Why the Cubs Are Suddenly Struggling — And Why the Brewers Keep Exposing It
The Cubs still look like a contender in the standings. But if you've watched the past week — especially against Milwaukee — you already know something feels off.
The Cubs offense has stalled, the pitching hasn't closed the door, and the Brewers have taken full advantage. This isn't just a bad week — it's a combination of issues all hitting at once. Six things to know about why the cracks are showing now, and why Milwaukee is the worst possible opponent for the moment.
1. The Offense Has Gone Cold
Earlier in the season, the Cubs had one of the most balanced and dangerous lineups in baseball. Lately, they've struggled to generate consistent production:
- Low batting average across recent games
- Minimal power output, even from the middle of the order
- Missed opportunities with runners in scoring position
Instead of constant pressure, the offense feels streaky — capable of flashes, but not sustained rallies. The kind of lineup that lives off back-to-back-to-back contact has gone quiet, and when contact isn't translating to runs, the whole identity of the team softens.

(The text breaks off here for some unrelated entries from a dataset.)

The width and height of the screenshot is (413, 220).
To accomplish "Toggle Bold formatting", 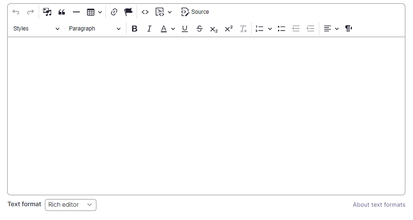I will pyautogui.click(x=135, y=29).
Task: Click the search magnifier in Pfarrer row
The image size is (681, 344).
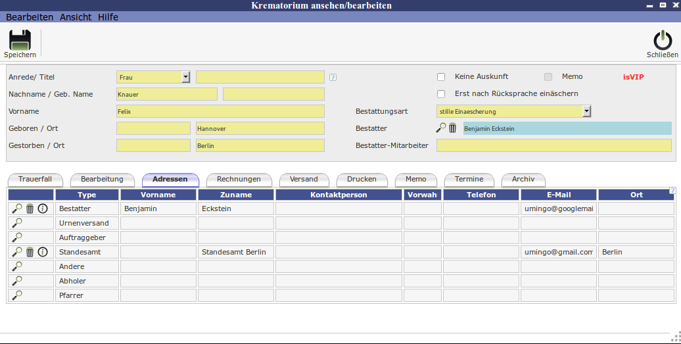Action: pyautogui.click(x=17, y=295)
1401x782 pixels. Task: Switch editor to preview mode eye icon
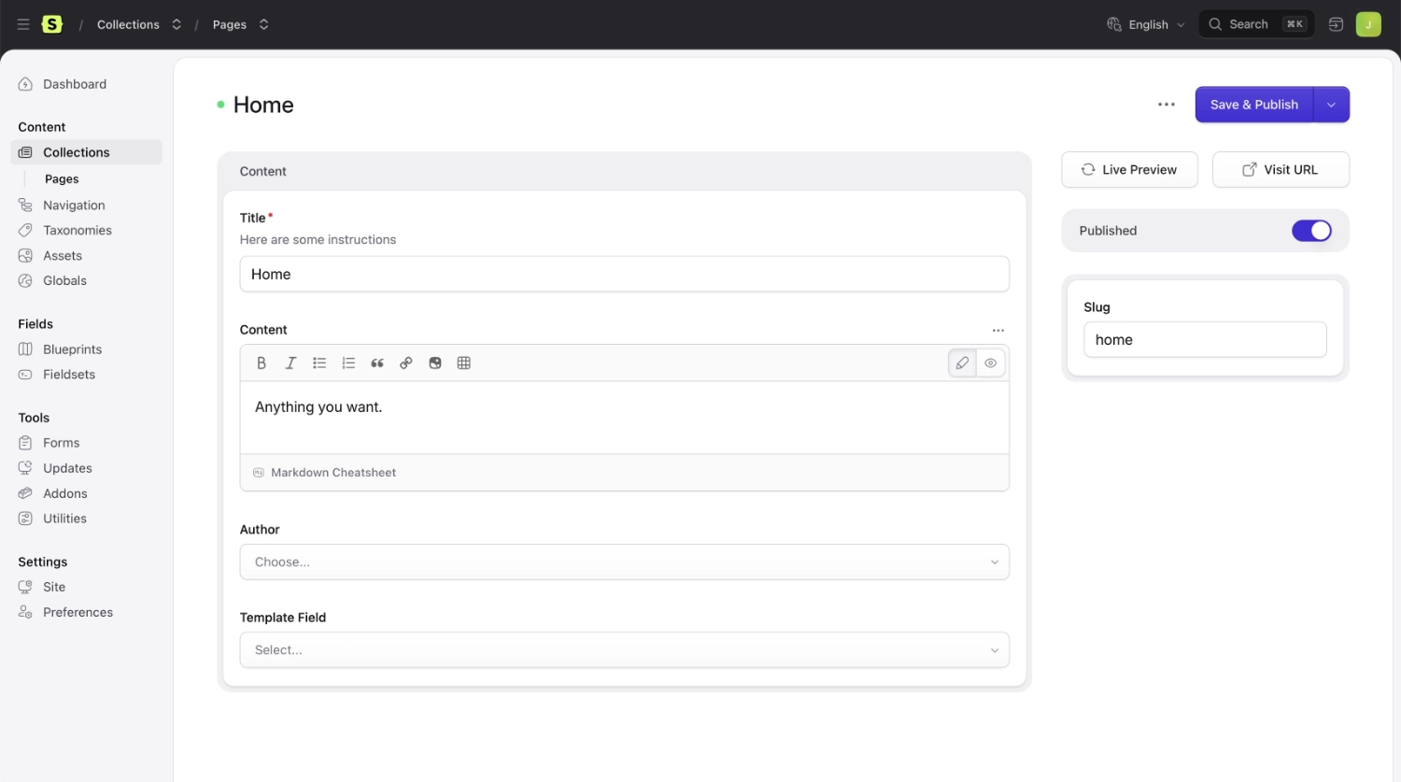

2. A Streaky Team Has Hit a Down Cycle
The 2026 Cubs have been defined by extreme highs and lows:
- Multiple long winning streaks earlier in the year
- Followed by sudden, sharp losing stretches
This is the cold half of that pattern. Against most teams, you can ride it out and let regression do its work. Against the Brewers, that's a luxury you don't get.
3. Brewers Pitching Is the Perfect Counter
Milwaukee's biggest advantage is simple: pitching.
- High-strikeout starters who don't give away free at-bats
- Bullpen depth that can absorb innings without dropoff
- An organizational ability to limit big innings — they bend, they don't break
The Cubs rely on grinding out at-bats and building innings. The Brewers shut that down with swing-and-miss stuff and efficient pitch counts. It's a stylistic mismatch that doesn't favor Chicago at the best of times — and these aren't the best of times.
It's a stylistic mismatch that doesn't favor Chicago at the best of times — and these aren't the best of times.
4. Cubs Starters Aren't Finishing Innings
Chicago's starters haven't been bad. They just haven't been dominant. The difference matters:
- Too many long innings stretching into the 25-30 pitch range
- Missed put-away pitches with two strikes
- Early exits forcing extra bullpen workload night after night
Against a disciplined lineup like Milwaukee's, those extra pitches add up fast. By the time the bullpen comes in, it's already tired from the previous game.
5. Bullpen Roles Still Feel Unsettled
Injuries and constant adjustments have prevented the Cubs from locking in their late-inning roles:
- No clearly dominant closer
- Frequent pitcher rotations through high-leverage spots
- Inconsistent late-game execution when the lead is small
That lack of stability becomes a major issue in close games — and close games are where the Brewers thrive. They don't need to blow you out. They just need to keep it tight until the seventh.
6. The Brewers Have the Edge — Mentally and Matchup-Wise
Milwaukee has had recent success in this rivalry, including key wins and strong head-to-head results. Combined with their current momentum, they're playing with the confidence of a team that knows it can win these games. The Cubs are pressing to get back on track. That's a meaningful psychological gap, and it shows up in close-and-late at-bats.
The Final Take
The Cubs aren't collapsing — they're correcting. But they're correcting through a stretch where multiple problems are firing at once:
- Cold offense
- Inconsistent starting pitching
- Unsettled bullpen
- A tough matchup against elite pitching
Against most teams, that combination would still produce wins. Against the Brewers, it produces exactly what we've been watching.
If the Cubs want to turn things around, it starts with getting back to what made them successful earlier this season: consistent at-bats, starting pitchers who finish their innings, and defined bullpen roles. None of those are quick fixes. But none of them are season-ending problems either. The standings still look fine. The next two weeks will tell us whether that's a misread.